=== Begin Enclosure ===

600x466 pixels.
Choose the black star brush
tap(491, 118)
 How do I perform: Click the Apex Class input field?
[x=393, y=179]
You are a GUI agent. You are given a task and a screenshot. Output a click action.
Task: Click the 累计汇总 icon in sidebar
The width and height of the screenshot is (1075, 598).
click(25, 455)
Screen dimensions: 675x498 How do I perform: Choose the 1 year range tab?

=== End Enclosure ===
=== Begin Enclosure ===

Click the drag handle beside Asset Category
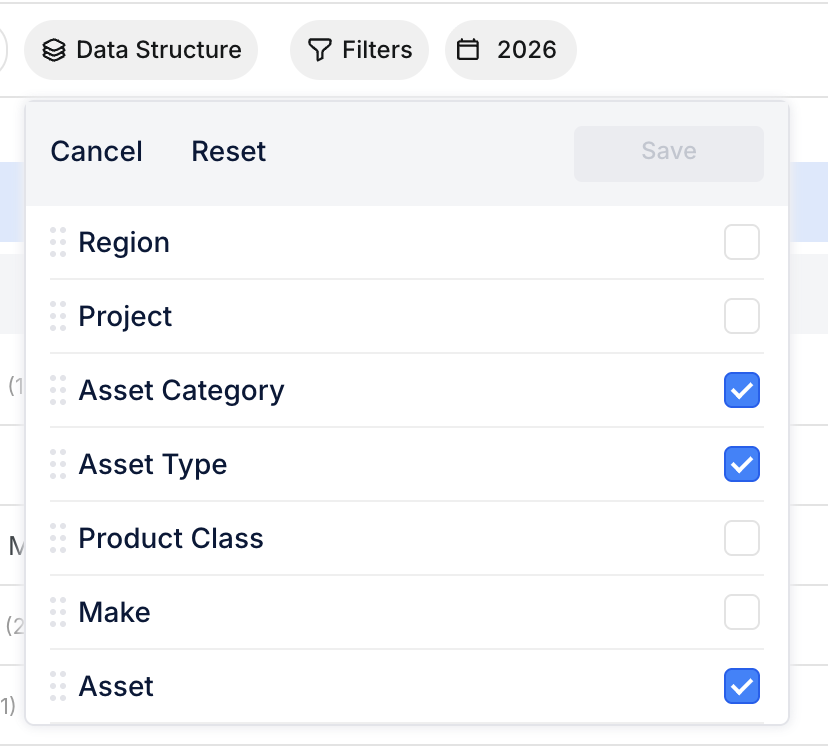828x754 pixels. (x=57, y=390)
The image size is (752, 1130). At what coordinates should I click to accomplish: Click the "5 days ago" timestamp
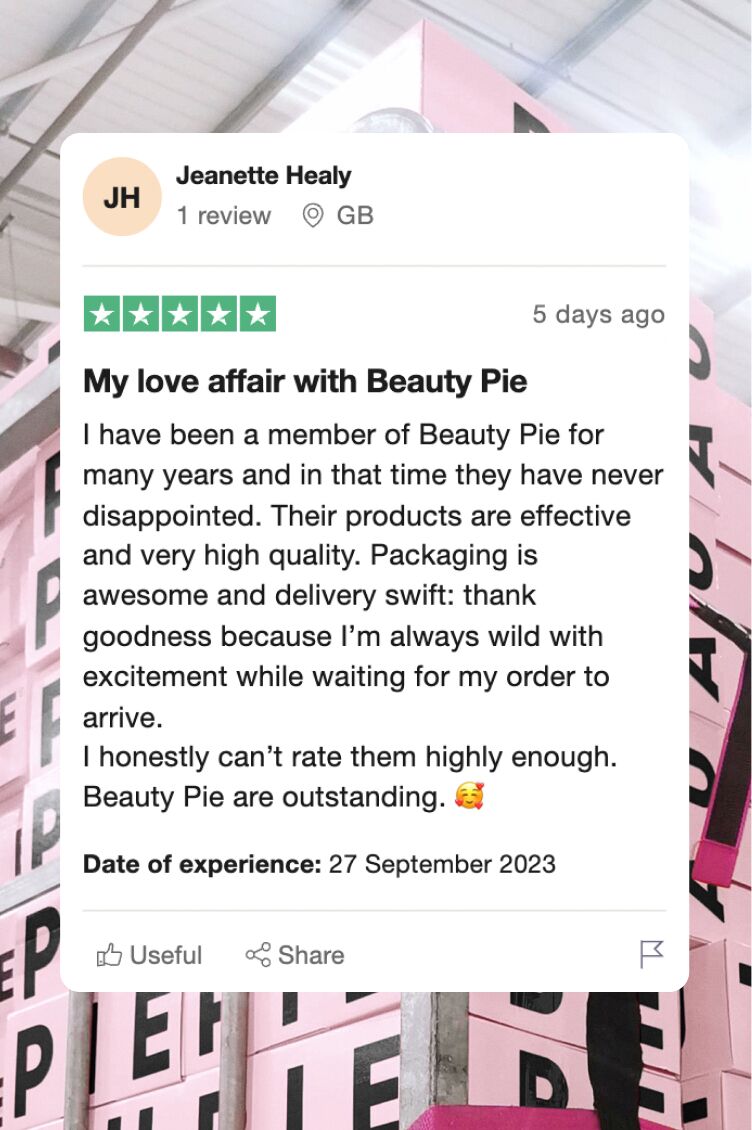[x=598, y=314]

=== End Enclosure ===
=== Begin Enclosure ===

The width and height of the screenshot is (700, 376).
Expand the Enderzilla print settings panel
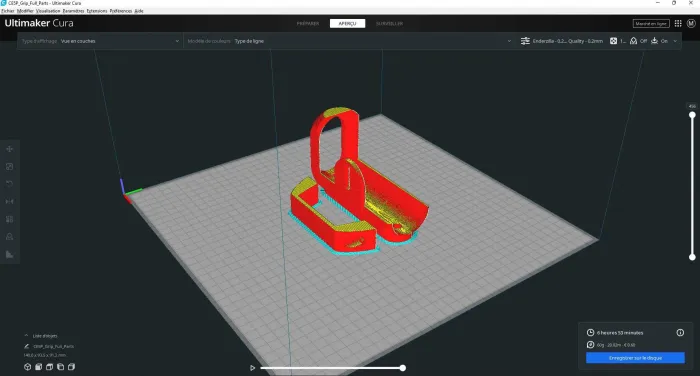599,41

=== End Enclosure ===

WHAT TO WORK ON:
After locating the line with "The width and height of the screenshot is (1075, 598)." in the material above, return it and each line after it exactly, ending at the line with "Screen dimensions: 675x498".

WRITTEN RESPONSE:
The width and height of the screenshot is (1075, 598).
click(25, 455)
Screen dimensions: 675x498 How do I perform: Choose the 1 year range tab?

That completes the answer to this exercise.